GOD HATES HEAVY METAL: THE CRYSTALLINE VOW

The Crystalline Vow

They say when you’re dying, your life flashes before your eyes. But mine won’t stop replaying just one night—one scream, one blade, one name I still whisper in dreams. I broke a vow I never made, and they killed him for it. Now the crystal is humming again, and I don’t think I have much time left. So if you’re reading this, listen closely—because once I tell you, it won’t just be my secret anymore.

I never told anyone—except Tommy.
He’s the one I turned to that night, all those years ago.
And he's been dead for ten years now. I’m not far behind. My lungs are shot. Stage four. Too many Marlboro Lights sucked away my breath, and too many secrets I swallowed for too many years turned to tumors.

But this one—I need to get out, before I go.

It was 1983. I worked the morning shift at a little coffee shop in Mohawk called The Cozy Nook—back when jukeboxes played records and everyone smoked indoors.
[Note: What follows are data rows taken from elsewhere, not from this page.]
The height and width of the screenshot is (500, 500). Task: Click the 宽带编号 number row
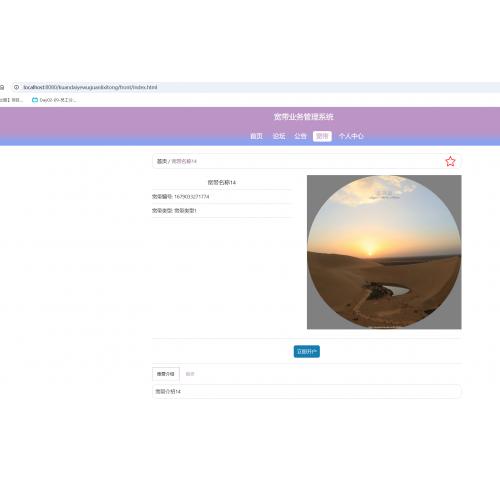[222, 197]
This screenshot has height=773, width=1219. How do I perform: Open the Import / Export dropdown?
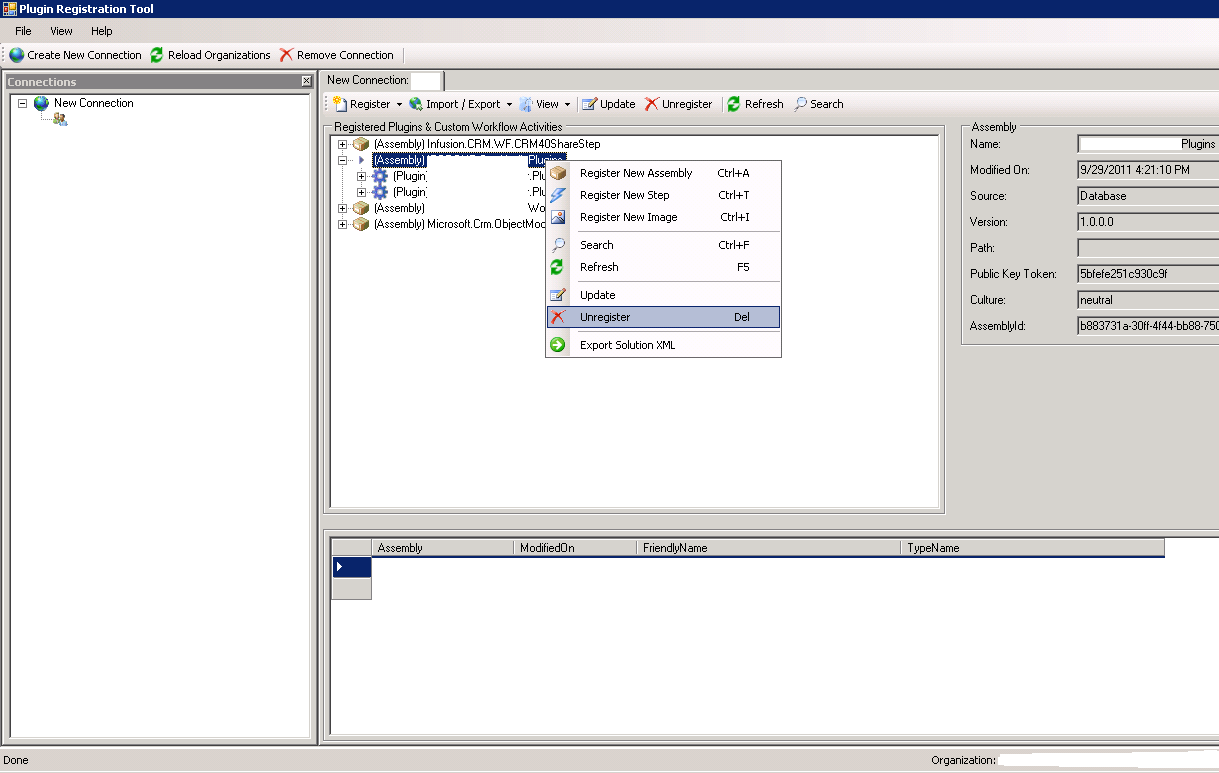pyautogui.click(x=509, y=104)
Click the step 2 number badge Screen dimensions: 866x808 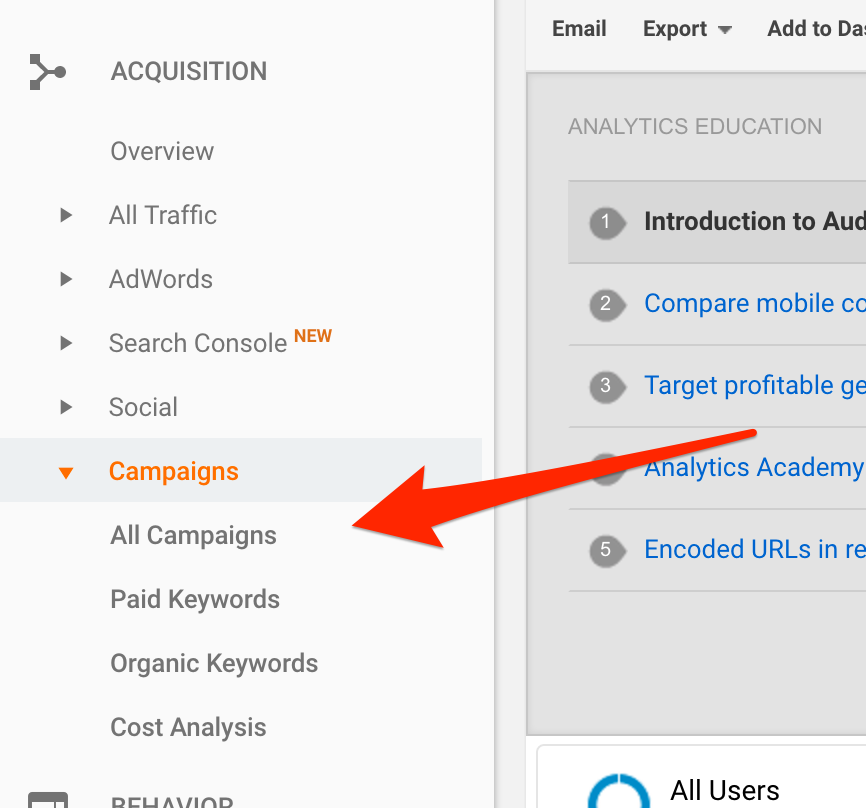(x=608, y=304)
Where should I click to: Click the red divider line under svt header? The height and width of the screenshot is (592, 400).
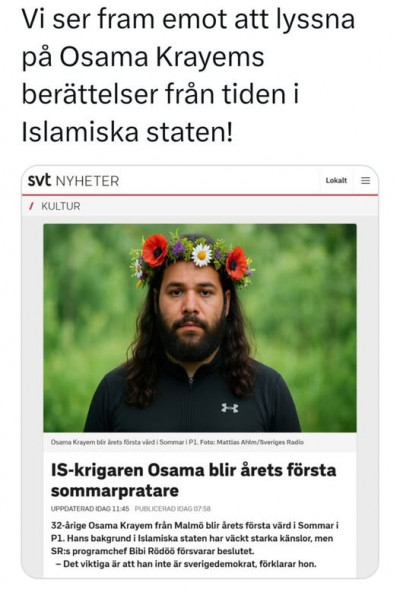click(x=200, y=195)
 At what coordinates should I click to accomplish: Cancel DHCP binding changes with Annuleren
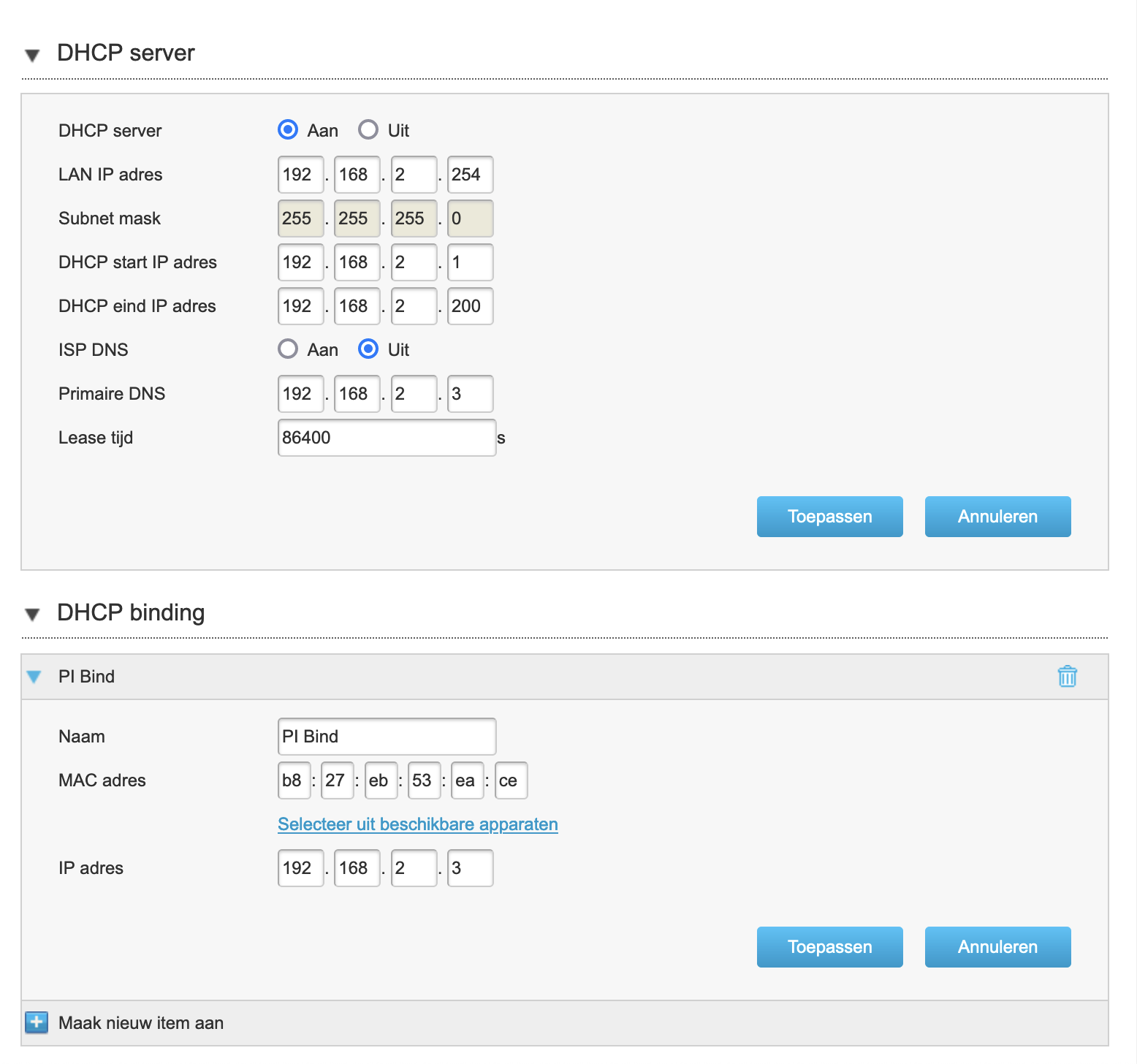click(997, 947)
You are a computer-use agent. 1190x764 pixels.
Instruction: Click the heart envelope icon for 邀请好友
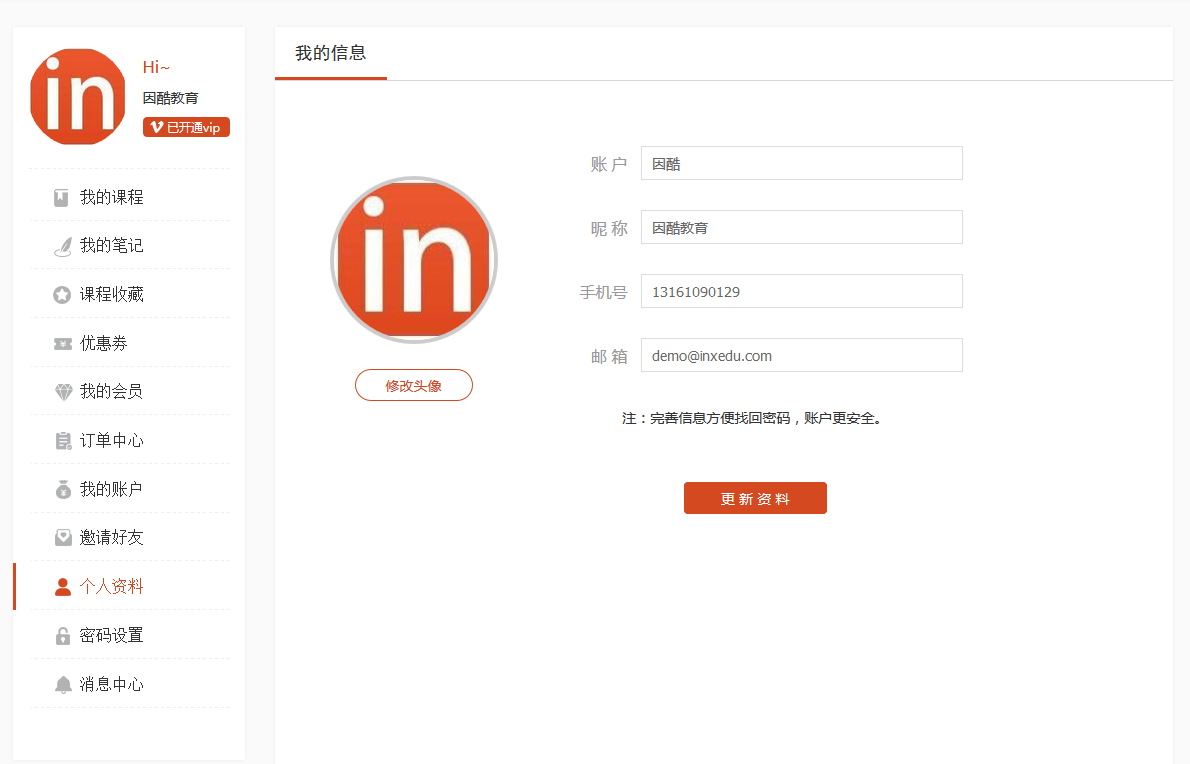coord(63,538)
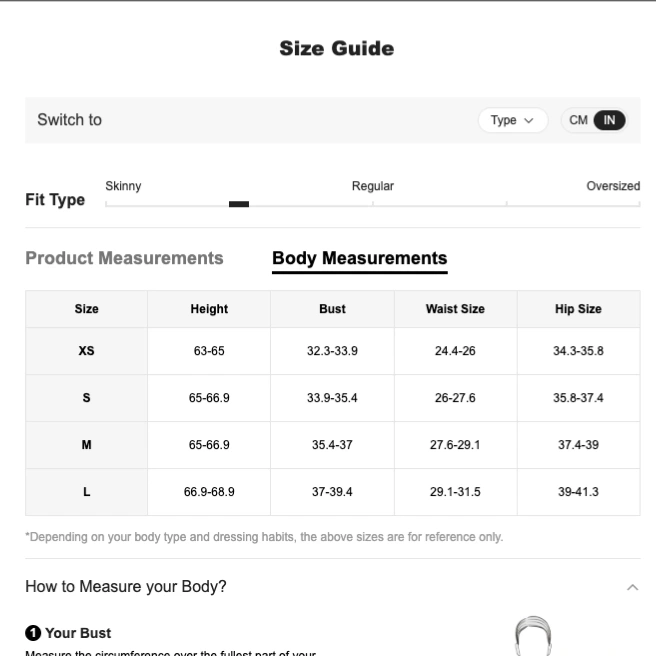Image resolution: width=656 pixels, height=656 pixels.
Task: Select the XS size row
Action: [x=333, y=351]

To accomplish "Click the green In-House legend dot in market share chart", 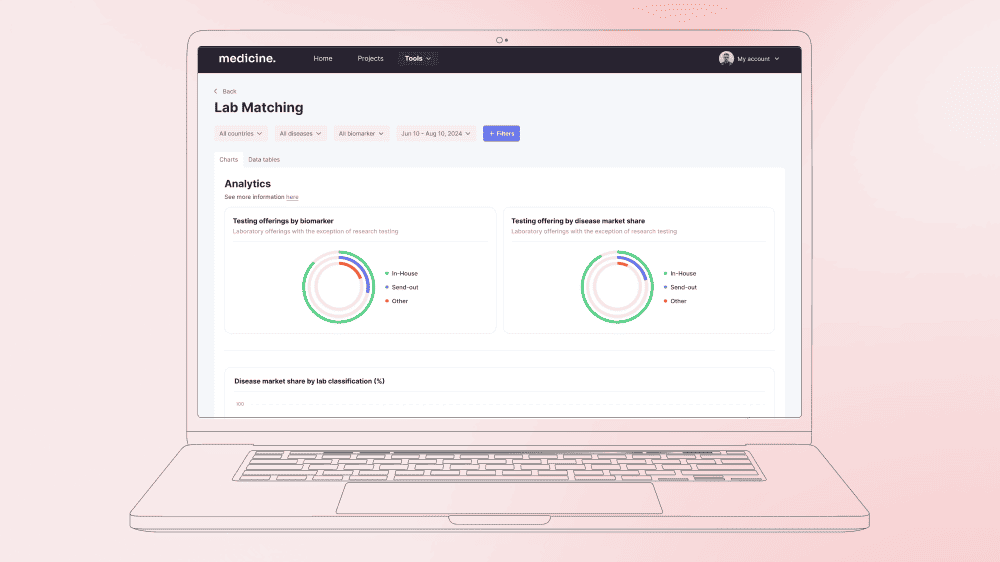I will pyautogui.click(x=665, y=273).
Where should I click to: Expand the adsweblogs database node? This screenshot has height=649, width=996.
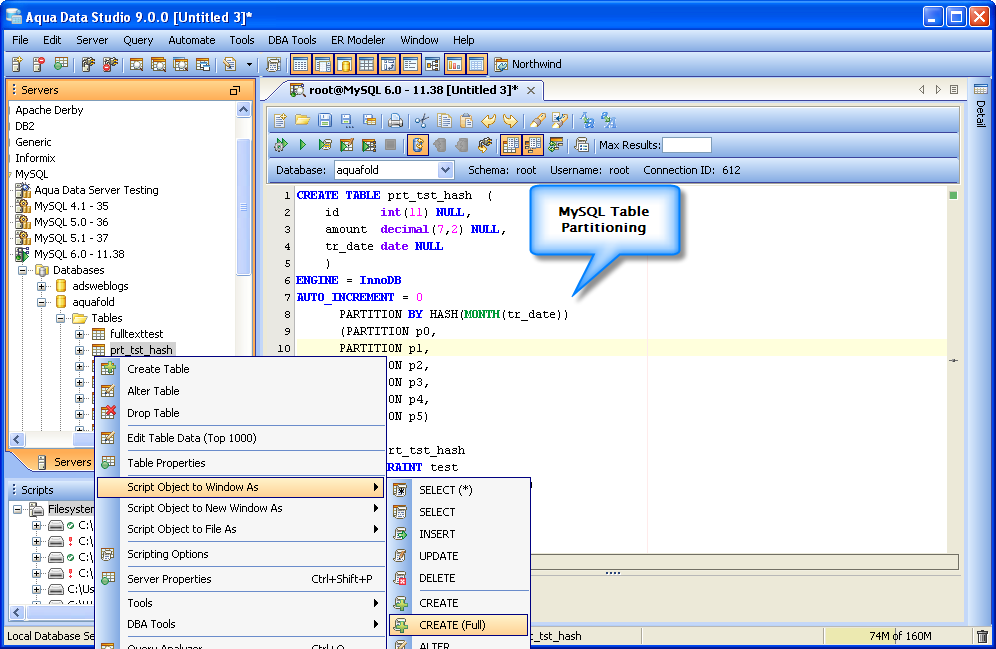click(x=42, y=286)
He used to come in every single day. Tall. Quiet. Black robe. A long brown beard and those beautiful green eyes that somehow always looked like they already knew something terrible. Nikolai was a Russian monk from the Orthodox monastery up the hill.

He wasn’t like the others. Forced into the cloth by his family, he’d once wanted to be a doctor. He was well-read, well-spoken, and handsome as hell in spite of those damn robes. He loved two eggs on a hard roll for breakfast, grilled cheese for lunch, and endless cups of the Cozy Nook’s watered-down coffee.

At first, I thought he was just lonely. But then I realized he was curious—and afraid.
He’d come from further east, from Albany, and the isolation of the monastery didn’t sit right with him. He asked strange questions about the town, about the Herkimer diamond mines, and about land records he couldn’t access. He’d bring ancient books—scrolls, even—written in Russian, the kind that smelled like ash and parchment.

One day he told me:

“It’s not a monastery. It’s a lid. And it’s starting to hum.”

We fell in love—quietly and carefully. The townies who came in for coffee in the morning didn’t like him or what he represented. That Cold War, anti-Russian Reagan-era garbage made one of them bold enough to say:

“Hey sweetheart, you aren’t bangin’ that commie, are ya?”

You’re damn right I was.
He was going to leave the church for me.

We had a plan. To get out of Mohawk. Out of New York. Out of that valley that always felt like it was hiding something.
We were going to Connecticut to start over.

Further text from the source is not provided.